Stated goal a: Before reading the probability thread and the records, copy out the part of the records that opens with the line containing "Click the Add Configuration button" and runs through the last line of the records, keeping both of those lines.

Text passage:
■ ■ ■ ■

0

The probability of blue ball is 0.5 and the probability of red ball is 0.3. I need the probability of pulling out 3 blue balls and one red ball (I always return the ball back inside). I have 4 options:

B B B R

B B R B

B R B B

R B B B

So my probability is 4 x (0.5)(0.5) (0.5)(0.3) I guess. My question is how can I find the number of options 4 in case it is too big and I can't find it just by listing my options. C might help cause 4c3 gives 4 and also 4c2 gives 6 which is correct but I don't know why.

Thank you!

Ori David
  • 101
  • The factor $\binom{n}{k}$ accounts for the number of ways exactly $k$ of the $n$ positions can be filled with a ball of a particular color. – N. F. Taussig Mar 07 '20 at 19:47

1 Answers1

1

You can find the number of arrangements for your problem by using this method. To find the possible arrangements of n unique objects we use n!. However, if there is repetition like in this case, the number of arrangements are over estimated.

  • -like in this case
  • -4!=24
  • -so we need to cancel the effect of different arrangements of the similar type characters by dividing them
  • -like here we will divide 4! by 3! and 1!

■ ■ ■ ■

Information provided:
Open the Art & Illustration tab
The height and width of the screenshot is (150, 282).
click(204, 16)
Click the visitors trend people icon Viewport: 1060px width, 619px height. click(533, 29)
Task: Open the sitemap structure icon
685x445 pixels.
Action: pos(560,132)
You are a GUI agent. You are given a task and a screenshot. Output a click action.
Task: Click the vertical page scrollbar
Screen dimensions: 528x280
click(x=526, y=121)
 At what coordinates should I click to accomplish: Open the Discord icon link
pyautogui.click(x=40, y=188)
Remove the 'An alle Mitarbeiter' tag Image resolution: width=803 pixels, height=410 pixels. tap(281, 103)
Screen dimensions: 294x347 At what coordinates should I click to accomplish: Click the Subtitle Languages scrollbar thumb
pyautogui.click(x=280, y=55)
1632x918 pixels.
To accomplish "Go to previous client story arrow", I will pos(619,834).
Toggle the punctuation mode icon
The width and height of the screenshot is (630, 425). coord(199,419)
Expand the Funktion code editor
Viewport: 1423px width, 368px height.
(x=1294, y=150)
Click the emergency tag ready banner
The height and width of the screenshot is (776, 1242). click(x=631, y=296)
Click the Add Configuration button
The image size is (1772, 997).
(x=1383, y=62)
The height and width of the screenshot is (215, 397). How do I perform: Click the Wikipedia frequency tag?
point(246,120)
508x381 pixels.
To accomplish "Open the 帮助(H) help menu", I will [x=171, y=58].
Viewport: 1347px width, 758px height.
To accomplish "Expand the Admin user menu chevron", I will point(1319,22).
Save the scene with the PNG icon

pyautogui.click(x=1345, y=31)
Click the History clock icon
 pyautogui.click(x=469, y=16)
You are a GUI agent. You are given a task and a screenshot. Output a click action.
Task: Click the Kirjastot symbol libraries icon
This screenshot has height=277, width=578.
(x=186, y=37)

■ ■ ■ ■

Stated goal b: List every ordering of blue and red balls that the asker writes out in the probability thread.

Complete response a:
Click the Add Configuration button
The image size is (1772, 997).
(x=1383, y=62)
The height and width of the screenshot is (215, 397). How do I perform: Click the Wikipedia frequency tag?
point(246,120)
508x381 pixels.
To accomplish "Open the 帮助(H) help menu", I will [x=171, y=58].
Viewport: 1347px width, 758px height.
To accomplish "Expand the Admin user menu chevron", I will point(1319,22).
Save the scene with the PNG icon

pyautogui.click(x=1345, y=31)
Click the History clock icon
 pyautogui.click(x=469, y=16)
You are a GUI agent. You are given a task and a screenshot. Output a click action.
Task: Click the Kirjastot symbol libraries icon
This screenshot has height=277, width=578.
(x=186, y=37)

Complete response b:
B B B R
B B R B
B R B B
R B B B